What you need to do
Report back the lines in this listing that carry the string "icon".
(Beginning of Material to process)
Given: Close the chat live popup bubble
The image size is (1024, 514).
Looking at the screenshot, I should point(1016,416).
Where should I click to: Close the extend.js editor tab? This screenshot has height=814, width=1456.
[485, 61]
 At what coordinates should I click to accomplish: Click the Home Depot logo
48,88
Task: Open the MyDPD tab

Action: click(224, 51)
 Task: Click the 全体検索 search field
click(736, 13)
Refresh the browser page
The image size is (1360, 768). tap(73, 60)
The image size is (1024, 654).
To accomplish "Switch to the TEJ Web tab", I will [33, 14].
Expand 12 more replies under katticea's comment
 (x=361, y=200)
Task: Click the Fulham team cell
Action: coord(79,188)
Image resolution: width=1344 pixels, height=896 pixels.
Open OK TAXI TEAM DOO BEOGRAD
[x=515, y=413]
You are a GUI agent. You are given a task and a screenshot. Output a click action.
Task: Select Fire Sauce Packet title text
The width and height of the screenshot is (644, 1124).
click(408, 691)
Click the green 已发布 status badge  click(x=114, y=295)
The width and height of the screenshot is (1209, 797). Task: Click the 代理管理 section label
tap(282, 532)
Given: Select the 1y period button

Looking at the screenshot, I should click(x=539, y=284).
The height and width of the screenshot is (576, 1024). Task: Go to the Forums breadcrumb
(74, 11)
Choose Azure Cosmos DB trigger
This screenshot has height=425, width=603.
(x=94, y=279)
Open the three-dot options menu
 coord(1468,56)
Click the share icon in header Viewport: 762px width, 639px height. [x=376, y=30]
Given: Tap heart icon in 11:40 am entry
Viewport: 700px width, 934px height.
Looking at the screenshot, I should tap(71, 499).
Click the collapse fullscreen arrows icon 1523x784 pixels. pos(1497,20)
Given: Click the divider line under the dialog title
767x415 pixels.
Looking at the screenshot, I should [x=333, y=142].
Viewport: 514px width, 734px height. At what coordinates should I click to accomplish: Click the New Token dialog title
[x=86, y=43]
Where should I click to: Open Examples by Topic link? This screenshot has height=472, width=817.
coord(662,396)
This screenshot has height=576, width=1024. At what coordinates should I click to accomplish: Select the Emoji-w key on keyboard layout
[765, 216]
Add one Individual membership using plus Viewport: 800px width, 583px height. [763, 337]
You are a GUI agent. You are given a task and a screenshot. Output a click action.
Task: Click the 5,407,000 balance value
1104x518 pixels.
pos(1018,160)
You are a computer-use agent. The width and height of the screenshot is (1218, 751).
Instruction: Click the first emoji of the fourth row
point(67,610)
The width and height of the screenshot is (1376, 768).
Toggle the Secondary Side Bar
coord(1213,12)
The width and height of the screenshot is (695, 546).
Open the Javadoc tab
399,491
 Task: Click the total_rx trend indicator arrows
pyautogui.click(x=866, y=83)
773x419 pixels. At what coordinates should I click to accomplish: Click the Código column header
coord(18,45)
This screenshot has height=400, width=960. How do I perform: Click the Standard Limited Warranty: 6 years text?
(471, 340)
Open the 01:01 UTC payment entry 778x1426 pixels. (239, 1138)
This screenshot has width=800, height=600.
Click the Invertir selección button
(End of Material to process)
Result
Click the share icon in header Viewport: 762px width, 639px height. [x=376, y=30]
Given: Tap heart icon in 11:40 am entry
Click the collapse fullscreen arrows icon 1523x784 pixels. pos(1497,20)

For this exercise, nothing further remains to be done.